Records from a dataset:
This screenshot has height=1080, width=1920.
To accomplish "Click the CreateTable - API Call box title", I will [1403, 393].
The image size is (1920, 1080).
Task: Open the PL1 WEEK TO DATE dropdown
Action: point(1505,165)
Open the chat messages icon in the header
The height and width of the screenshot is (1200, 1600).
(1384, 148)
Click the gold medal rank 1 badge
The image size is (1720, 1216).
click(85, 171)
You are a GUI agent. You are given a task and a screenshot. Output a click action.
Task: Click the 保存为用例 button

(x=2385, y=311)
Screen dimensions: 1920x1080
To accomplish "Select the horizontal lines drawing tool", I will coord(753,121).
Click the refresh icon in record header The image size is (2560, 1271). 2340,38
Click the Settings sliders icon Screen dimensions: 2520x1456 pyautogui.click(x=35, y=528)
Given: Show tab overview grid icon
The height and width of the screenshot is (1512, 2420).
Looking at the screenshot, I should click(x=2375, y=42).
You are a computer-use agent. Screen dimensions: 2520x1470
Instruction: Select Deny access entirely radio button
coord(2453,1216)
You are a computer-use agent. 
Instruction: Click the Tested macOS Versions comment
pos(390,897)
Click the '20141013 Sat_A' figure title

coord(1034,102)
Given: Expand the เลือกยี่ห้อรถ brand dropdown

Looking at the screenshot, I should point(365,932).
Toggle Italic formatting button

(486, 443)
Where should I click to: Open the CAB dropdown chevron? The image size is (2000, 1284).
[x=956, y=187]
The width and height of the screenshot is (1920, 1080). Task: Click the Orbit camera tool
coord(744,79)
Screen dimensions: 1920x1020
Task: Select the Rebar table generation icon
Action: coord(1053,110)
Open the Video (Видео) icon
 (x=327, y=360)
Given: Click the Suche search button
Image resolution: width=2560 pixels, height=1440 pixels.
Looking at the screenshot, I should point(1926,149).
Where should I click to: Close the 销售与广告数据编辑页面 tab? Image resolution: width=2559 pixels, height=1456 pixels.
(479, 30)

DIRECTIONS => Of the entries above, repeat exactly the lines from the line with "Instruction: Select Deny" through the line with "Given: Click the Suche search button", both of them included.

EXERCISE RESULT =>
Instruction: Select Deny access entirely radio button
coord(2453,1216)
You are a computer-use agent. 
Instruction: Click the Tested macOS Versions comment
pos(390,897)
Click the '20141013 Sat_A' figure title

coord(1034,102)
Given: Expand the เลือกยี่ห้อรถ brand dropdown

Looking at the screenshot, I should point(365,932).
Toggle Italic formatting button

(486, 443)
Where should I click to: Open the CAB dropdown chevron? The image size is (2000, 1284).
[x=956, y=187]
The width and height of the screenshot is (1920, 1080). Task: Click the Orbit camera tool
coord(744,79)
Screen dimensions: 1920x1020
Task: Select the Rebar table generation icon
Action: coord(1053,110)
Open the Video (Видео) icon
 (x=327, y=360)
Given: Click the Suche search button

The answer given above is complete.